Quiz: R Packages

Week 6 · Advanced Statistical Programming using R

Recap: Quarto & Collaborative Coding

Q1

What is the difference between git fetch and git pull?

  1. fetch only downloads remote commits; pull downloads and merges them
  2. fetch is for branches; pull is for files
  3. They are aliases for the same command
  4. fetch requires admin permissions; pull does not

Answer: 1) pull = fetch + merge. Use fetch if you want to inspect remote commits before integrating them.

Q2

Two students edit report.qmd at the same time and get a merge conflict. Which strategy reduces this?

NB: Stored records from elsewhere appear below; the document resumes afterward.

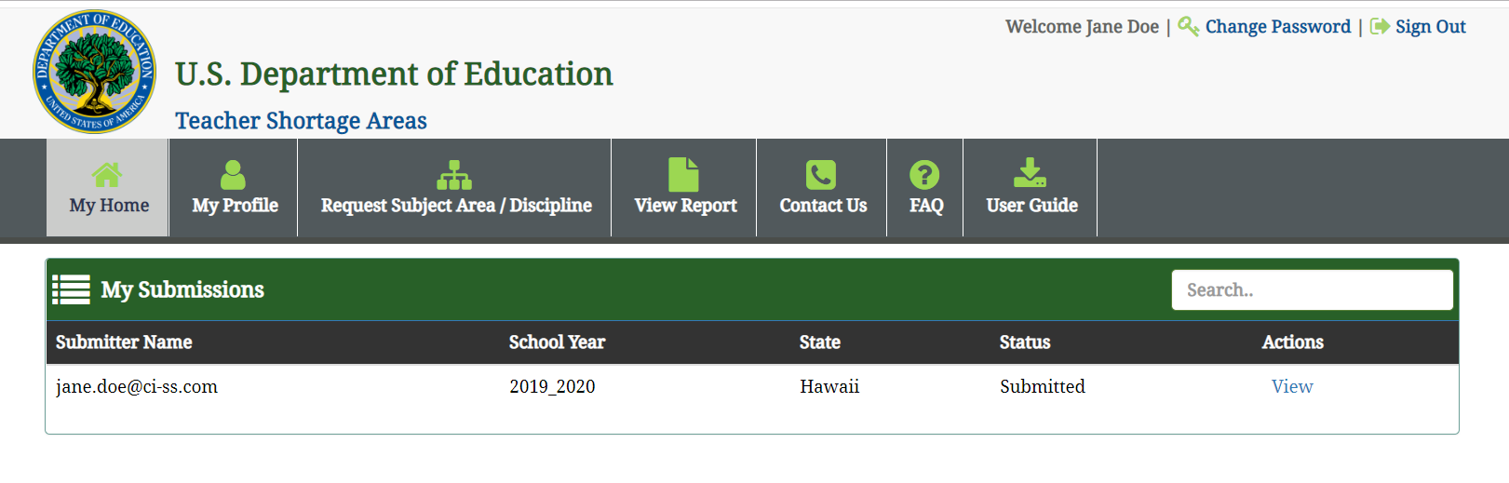Screen dimensions: 1509x483
Task: Click the Request Subject Area sitemap icon
Action: click(454, 175)
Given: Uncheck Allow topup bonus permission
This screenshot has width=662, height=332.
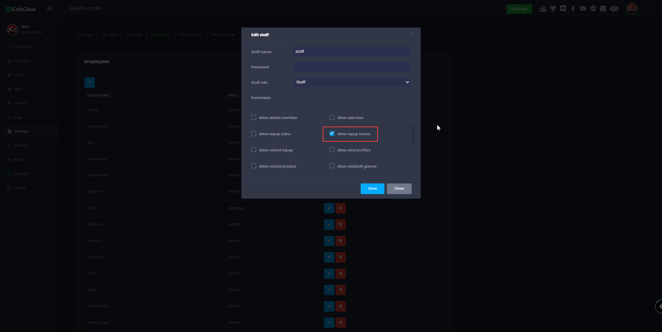Looking at the screenshot, I should pos(332,134).
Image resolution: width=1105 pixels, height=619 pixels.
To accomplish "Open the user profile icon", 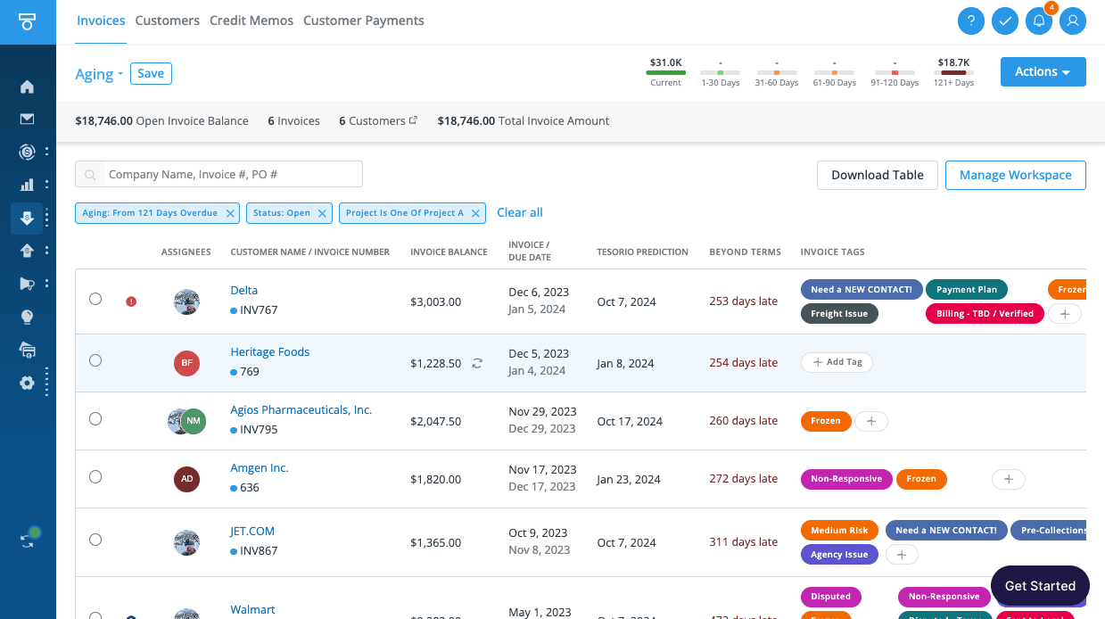I will 1072,21.
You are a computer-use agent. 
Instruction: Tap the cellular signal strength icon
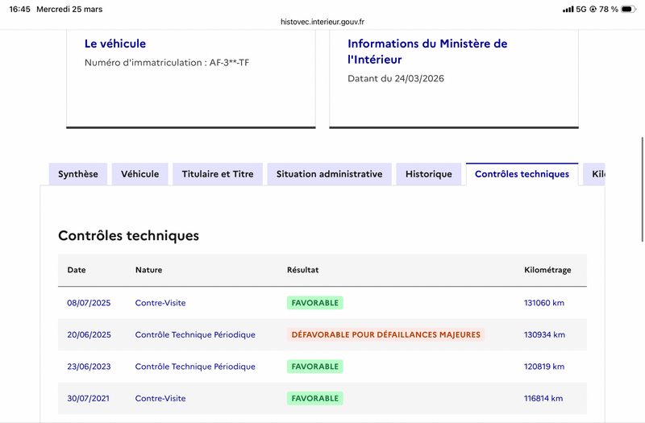[568, 9]
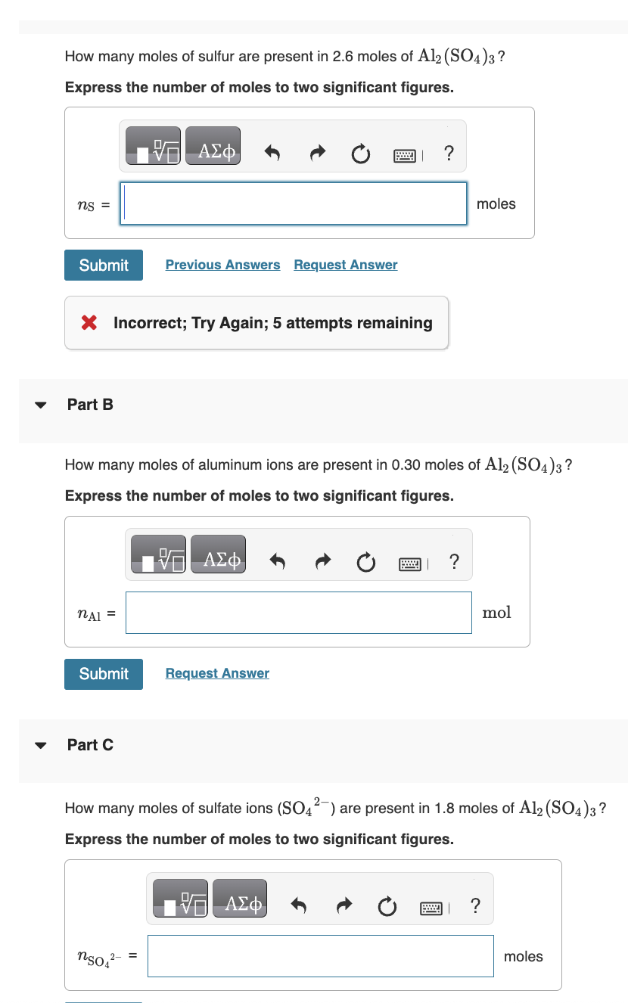This screenshot has width=628, height=1003.
Task: Click the keyboard icon in Part C toolbar
Action: tap(431, 906)
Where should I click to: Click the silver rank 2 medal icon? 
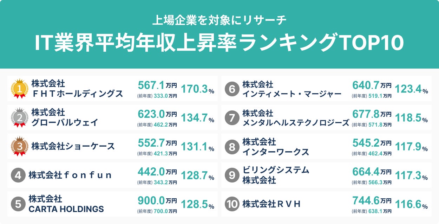pyautogui.click(x=20, y=117)
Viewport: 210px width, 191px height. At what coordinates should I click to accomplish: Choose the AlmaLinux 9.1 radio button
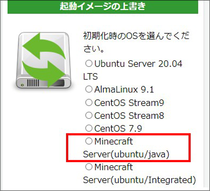[x=89, y=90]
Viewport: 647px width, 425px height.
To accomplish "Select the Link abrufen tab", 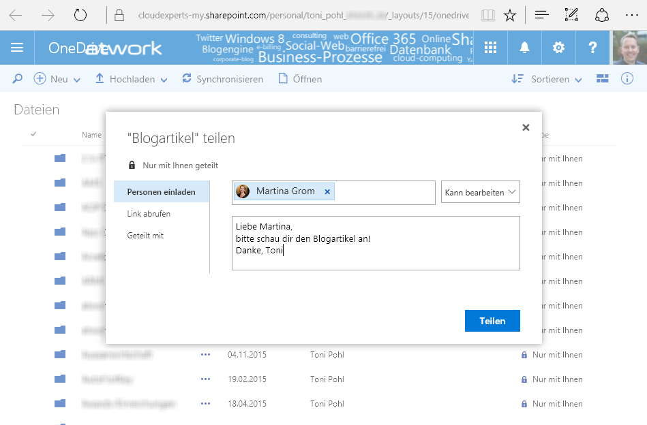I will [149, 214].
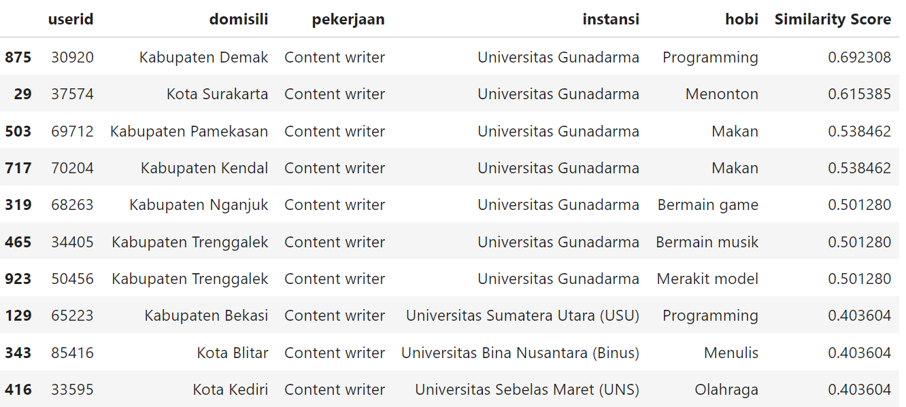Click Universitas Bina Nusantara (Binus) cell
The width and height of the screenshot is (906, 407).
coord(520,353)
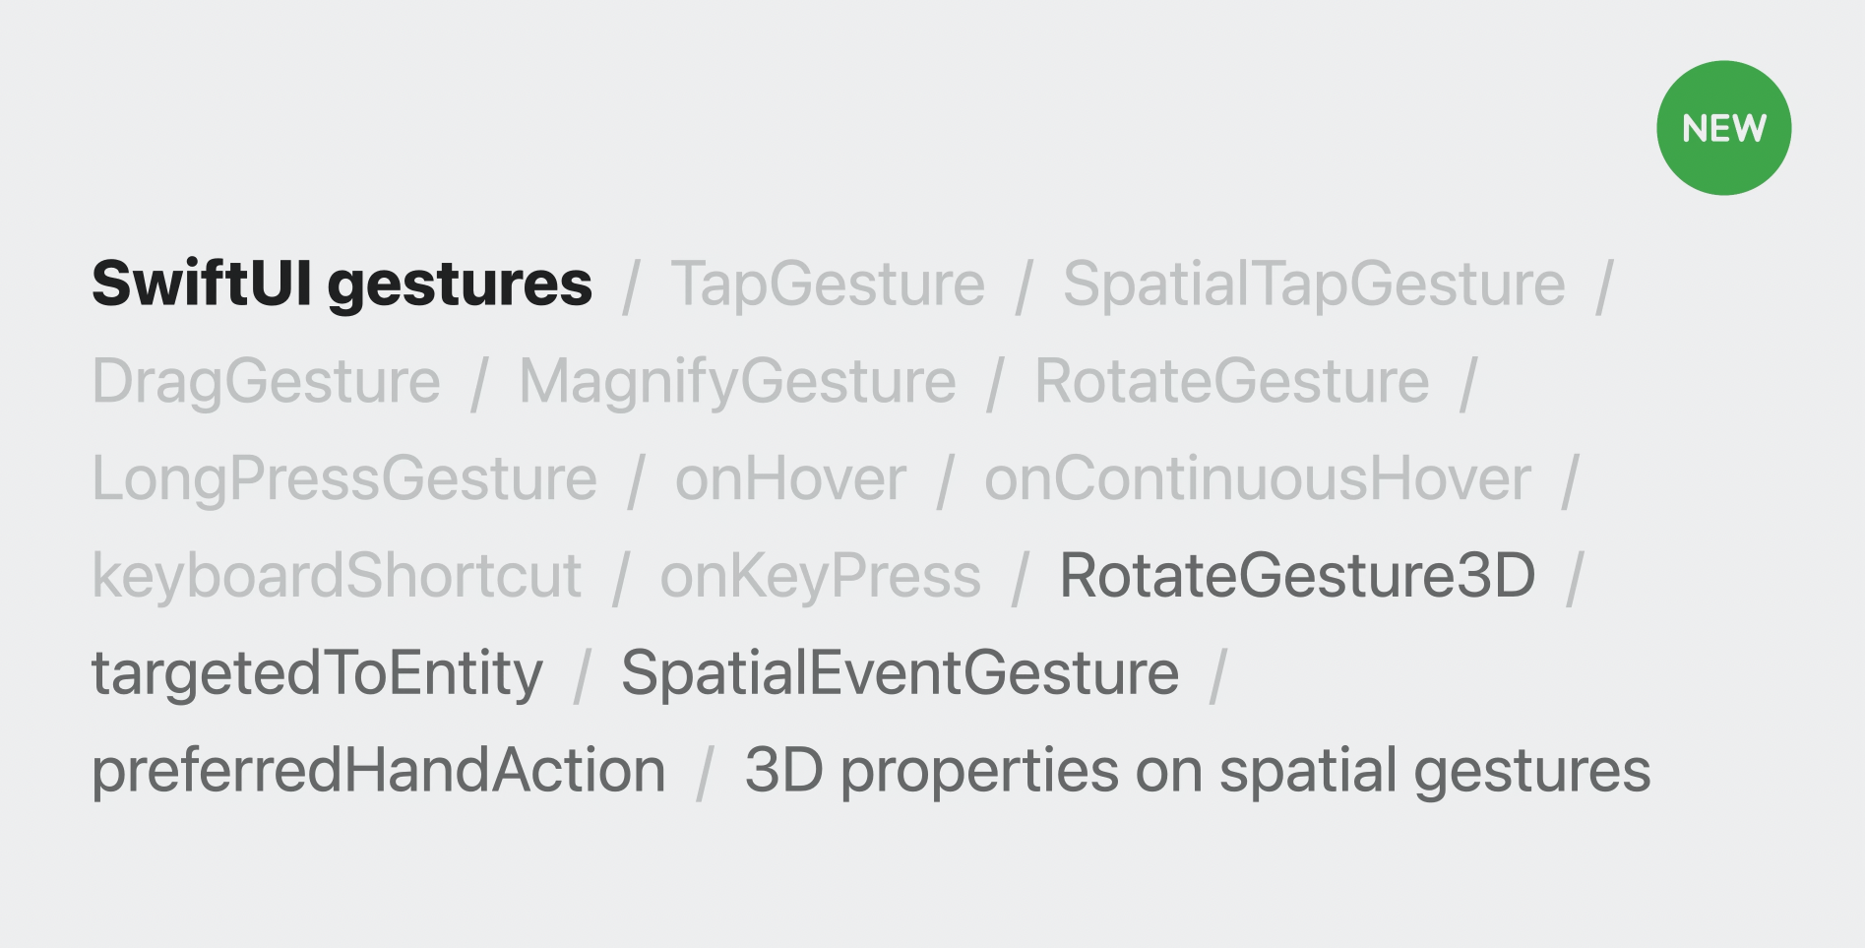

  1. Push to main faster than the other student
  2. Use {{< include _eda.qmd >}} in report.qmd so each student owns a separate file
  3. Always use git push --force
  4. Delete the file and recreate it after each conflict

Answer: 2) Splitting into includes lets each person own a file. report.qmd only changes when structure changes.

R Packages

Q3

Which file holds your package’s name, version, licence, and dependencies?

  1. NAMESPACE
  2. README.md
  3. DESCRIPTION
  4. .Rbuildignore

Answer: 3) DESCRIPTION is the metadata file. NAMESPACE is auto-generated from your roxygen2 comments.

Q4

Which file should you NEVER edit by hand?

  1. DESCRIPTION
  2. NAMESPACE
  3. README.md
  4. R/myfunction.R

Answer: 2) NAMESPACE is managed by devtools::document(). Manual edits get overwritten next time you regenerate docs.

Q5

Which package is for setting up a project, and which is for doing development (build, load, test)?

  1. usethis for setup, devtools for doing
  2. devtools for setup, usethis for doing
  3. Both do the same thing
  4. roxygen2 for both

Answer: 1) usethis scaffolds files (use_r, use_package, use_data_raw); devtools runs the dev loop (load_all, document, test, check).

Q6

Why should you never write library(ggplot2) inside a package function?

  1. R does not allow library() calls inside functions
  2. It modifies the user’s session. Declare ggplot2 in DESCRIPTION Imports and call ggplot2::aes() with ::
  3. library() is slower than require()
  4. Packages cannot use ggplot2

Answer: 2) Packages declare dependencies in DESCRIPTION and call imported functions with ::.

Q7

What does devtools::load_all() do?

  1. Installs the package permanently into your R library
  2. Loads your in-development package into the current session without install step
  3. Loads all R scripts in your home directory
  4. Downloads all packages listed in DESCRIPTION

Answer: 2) load_all() is the dev equivalent of library(). It instantly reflects code changes without installing.

Q8

What does the @export roxygen tag do?

  1. Marks the function for inclusion in the next R release
  2. Saves the function as a .rda file
  3. Makes the function callable from outside the package after library(yourpkg)
  4. Sends a copy of the function to CRAN

Answer: 3) Without @export, a function stays internal — usable inside the package but not after loading it (unless called via yourpkg:::fn()).

Q9

Roxygen2 documentation comments must start with which prefix?

  1. #
  2. #'
  3. ##
  4. //

Answer: 2) #' tells devtools::document() to parse the line. Just # is a code comment and ignored.

Q10

In a data package, where do raw data scripts go vs the cleaned data they produce?

  1. Both go in R/
  2. Scripts in data-raw/; cleaned .rda files in data/
  3. Scripts in data/; cleaned files in data-raw/
  4. Both go in tests/

Answer: 2) usethis::use_data_raw() sets up the script folder; the script ends with usethis::use_data(your_object) to save the cleaned .rda into data/.